GlassBox is a National Science Foundation-funded project with a goal of enabling application developers to improve performance on future high end computing (HEC) machines for their scientific and engineering processes. The basic approach of the project is to offer an open, transparent software infrastructure - a Glass Box system - for creating and tuning large-scale, parallel applications. “Opening up” the tools and services used to create and evaluate peta- and exa-scale codes will involve developing interfaces and methods that make available tool-internal information and the tools will be accessible for new performance management services that improve developer productivity and code efficiency. The project explores the information that can be shared across the software stack used in HEC machines and develops methods for analyzing program information, performance data and tool knowledge. The resulting Glass Box system will allow developers to better assess the performance of their parallel codes. Tool creators can use the performance data to create new analysis and optimization techniques. System developers can also better manage multicore and machine resources at runtime, using JIT compilation and binary code editing to exploit the evolving hardware. Working with the `Keeneland' NSF Track II machine and industry partners, the project will create new performance monitoring tools, compiler methods and system-level resource management techniques.
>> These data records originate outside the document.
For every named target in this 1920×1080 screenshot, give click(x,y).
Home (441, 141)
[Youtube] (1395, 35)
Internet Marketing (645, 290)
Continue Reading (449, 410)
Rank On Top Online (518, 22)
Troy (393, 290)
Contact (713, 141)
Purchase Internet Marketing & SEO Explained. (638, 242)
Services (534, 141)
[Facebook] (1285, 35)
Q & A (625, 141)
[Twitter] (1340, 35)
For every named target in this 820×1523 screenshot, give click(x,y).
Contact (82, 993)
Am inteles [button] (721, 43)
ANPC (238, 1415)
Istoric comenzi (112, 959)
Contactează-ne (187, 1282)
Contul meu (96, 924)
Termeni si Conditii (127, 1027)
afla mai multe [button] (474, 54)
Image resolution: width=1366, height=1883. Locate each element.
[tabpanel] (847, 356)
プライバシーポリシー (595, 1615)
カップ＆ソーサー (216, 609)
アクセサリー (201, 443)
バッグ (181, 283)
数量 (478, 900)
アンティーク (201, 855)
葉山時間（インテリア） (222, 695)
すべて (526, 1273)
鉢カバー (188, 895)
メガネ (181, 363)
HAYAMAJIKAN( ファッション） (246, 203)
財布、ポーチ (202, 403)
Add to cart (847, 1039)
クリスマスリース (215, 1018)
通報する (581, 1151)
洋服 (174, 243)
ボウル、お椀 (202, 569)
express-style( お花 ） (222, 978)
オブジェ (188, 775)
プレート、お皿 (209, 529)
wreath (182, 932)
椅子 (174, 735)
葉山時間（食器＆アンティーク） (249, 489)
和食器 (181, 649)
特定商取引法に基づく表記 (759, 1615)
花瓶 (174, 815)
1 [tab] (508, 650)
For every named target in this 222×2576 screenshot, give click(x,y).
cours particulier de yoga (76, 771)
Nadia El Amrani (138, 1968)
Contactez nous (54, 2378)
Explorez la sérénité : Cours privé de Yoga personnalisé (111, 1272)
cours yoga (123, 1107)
The effort is driven by the large-scale codes running on today's petascale machines. Its broader impact is derived from the interactions with technology developers and application scientists as well as from its base in three universities with diverse student populations. The team leads are Karsten Schwan at Georgia Tech; Allen Malony at the University of Oregon; and Barbara Chapman at the University of Houston. Team members from Georgia Tech include Sudhakar Yalamanchili, Greg Eisenhauer and Matthew Wolf.
Goals and Ongoing Research
- To address the needs of future high end applications, integrate across typically silo’ed toolchain elements: programming and performance tools, runtimes, and operating systems - Develop runtime and tool interfaces, demonstrate high value interactions. - Automate cross-layer interactions, driven by changes in program behavior and execution environment (performance, reliability).